(Saved data entries)
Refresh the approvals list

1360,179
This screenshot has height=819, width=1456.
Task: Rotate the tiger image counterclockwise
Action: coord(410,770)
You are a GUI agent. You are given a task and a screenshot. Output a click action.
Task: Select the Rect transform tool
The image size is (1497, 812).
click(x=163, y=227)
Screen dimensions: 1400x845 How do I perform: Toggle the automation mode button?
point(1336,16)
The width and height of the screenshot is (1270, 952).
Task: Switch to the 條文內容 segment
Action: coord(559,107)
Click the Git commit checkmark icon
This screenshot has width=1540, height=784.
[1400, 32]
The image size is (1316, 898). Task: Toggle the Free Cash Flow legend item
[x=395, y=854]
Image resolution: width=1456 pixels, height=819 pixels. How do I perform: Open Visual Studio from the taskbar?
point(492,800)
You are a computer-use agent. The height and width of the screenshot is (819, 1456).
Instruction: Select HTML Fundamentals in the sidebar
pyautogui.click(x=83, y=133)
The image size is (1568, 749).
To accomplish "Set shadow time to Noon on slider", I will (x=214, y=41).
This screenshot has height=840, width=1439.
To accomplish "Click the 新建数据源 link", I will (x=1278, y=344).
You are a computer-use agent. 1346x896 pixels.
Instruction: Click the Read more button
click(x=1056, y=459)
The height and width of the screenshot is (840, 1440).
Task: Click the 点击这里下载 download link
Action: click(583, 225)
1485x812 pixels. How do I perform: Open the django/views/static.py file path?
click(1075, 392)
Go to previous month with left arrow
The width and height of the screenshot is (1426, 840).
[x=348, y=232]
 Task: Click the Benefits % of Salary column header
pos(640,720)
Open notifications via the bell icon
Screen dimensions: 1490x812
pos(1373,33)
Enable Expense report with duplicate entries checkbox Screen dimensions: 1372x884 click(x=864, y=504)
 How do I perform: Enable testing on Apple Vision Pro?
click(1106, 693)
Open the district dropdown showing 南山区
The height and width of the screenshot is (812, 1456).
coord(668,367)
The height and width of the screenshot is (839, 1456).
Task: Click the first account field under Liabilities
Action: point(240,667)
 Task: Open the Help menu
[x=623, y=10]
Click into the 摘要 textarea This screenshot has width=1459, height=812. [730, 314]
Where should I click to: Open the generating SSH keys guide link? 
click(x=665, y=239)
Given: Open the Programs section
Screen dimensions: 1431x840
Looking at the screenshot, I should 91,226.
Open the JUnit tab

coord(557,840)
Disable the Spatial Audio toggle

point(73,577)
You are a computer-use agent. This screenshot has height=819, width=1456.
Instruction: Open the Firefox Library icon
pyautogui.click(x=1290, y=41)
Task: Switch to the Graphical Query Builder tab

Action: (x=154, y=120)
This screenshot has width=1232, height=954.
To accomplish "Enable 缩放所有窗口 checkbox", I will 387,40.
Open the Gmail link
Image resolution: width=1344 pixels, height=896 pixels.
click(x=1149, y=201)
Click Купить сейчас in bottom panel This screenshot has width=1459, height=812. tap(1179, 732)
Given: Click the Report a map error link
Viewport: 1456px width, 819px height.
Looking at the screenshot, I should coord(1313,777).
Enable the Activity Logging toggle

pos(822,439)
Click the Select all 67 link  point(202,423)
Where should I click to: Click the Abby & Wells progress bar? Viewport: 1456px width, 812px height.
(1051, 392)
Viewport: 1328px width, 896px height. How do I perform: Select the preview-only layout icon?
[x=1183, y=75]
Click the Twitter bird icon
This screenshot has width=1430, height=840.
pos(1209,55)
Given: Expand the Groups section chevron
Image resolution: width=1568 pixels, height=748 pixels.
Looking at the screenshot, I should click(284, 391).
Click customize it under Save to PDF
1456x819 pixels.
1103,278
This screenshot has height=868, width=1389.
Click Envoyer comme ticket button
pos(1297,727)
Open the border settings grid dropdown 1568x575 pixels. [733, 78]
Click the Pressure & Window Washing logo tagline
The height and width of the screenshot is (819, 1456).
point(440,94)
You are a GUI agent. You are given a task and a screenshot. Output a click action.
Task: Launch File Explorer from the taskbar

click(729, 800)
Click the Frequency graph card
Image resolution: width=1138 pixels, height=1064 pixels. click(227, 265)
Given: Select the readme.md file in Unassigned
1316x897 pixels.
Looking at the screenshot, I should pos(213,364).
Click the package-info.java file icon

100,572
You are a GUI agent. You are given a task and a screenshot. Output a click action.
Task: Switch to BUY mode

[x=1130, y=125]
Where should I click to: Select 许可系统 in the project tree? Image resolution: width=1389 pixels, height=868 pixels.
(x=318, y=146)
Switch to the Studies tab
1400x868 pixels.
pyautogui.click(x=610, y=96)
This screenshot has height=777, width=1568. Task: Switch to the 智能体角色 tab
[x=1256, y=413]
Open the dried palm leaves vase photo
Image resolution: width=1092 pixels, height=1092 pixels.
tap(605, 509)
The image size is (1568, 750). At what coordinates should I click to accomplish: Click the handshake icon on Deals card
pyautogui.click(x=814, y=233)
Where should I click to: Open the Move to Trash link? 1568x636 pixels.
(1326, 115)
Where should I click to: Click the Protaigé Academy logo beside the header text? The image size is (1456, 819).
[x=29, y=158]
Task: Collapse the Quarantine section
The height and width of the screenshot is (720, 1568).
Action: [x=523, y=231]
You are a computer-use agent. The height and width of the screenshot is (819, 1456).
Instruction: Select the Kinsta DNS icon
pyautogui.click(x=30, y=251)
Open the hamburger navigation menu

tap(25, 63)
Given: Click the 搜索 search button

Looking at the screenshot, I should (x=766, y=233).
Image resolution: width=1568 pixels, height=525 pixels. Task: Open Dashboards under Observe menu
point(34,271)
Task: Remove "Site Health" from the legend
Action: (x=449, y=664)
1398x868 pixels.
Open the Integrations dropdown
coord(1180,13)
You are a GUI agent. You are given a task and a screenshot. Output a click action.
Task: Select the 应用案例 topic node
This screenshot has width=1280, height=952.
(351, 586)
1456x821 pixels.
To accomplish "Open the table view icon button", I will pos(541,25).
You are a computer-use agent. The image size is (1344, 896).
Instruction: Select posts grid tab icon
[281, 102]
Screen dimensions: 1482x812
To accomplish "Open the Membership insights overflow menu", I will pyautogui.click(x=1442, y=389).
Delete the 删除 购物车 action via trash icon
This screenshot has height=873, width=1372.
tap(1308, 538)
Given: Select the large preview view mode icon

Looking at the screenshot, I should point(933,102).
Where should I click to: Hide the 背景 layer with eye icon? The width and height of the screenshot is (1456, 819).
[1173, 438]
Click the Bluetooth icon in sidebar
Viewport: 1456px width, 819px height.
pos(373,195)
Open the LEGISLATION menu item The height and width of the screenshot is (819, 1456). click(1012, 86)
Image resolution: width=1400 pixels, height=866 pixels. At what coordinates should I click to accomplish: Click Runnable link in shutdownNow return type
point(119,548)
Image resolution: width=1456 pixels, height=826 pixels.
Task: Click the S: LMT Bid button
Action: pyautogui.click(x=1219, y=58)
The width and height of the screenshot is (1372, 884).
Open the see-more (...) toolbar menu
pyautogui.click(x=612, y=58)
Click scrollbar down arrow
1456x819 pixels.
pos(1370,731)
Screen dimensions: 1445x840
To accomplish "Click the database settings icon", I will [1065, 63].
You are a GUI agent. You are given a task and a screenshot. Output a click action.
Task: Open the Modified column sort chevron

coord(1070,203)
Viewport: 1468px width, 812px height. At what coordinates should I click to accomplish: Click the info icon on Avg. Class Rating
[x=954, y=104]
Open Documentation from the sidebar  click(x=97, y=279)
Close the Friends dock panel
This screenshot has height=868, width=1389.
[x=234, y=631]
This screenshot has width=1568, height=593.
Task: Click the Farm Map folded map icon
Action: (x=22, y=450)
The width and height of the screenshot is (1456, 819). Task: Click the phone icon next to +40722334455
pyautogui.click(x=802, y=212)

### GOAL OF THE EXERCISE
Going through the entries above, count the lines that have the word "panel" and state that count alone.

### WRITTEN RESPONSE
2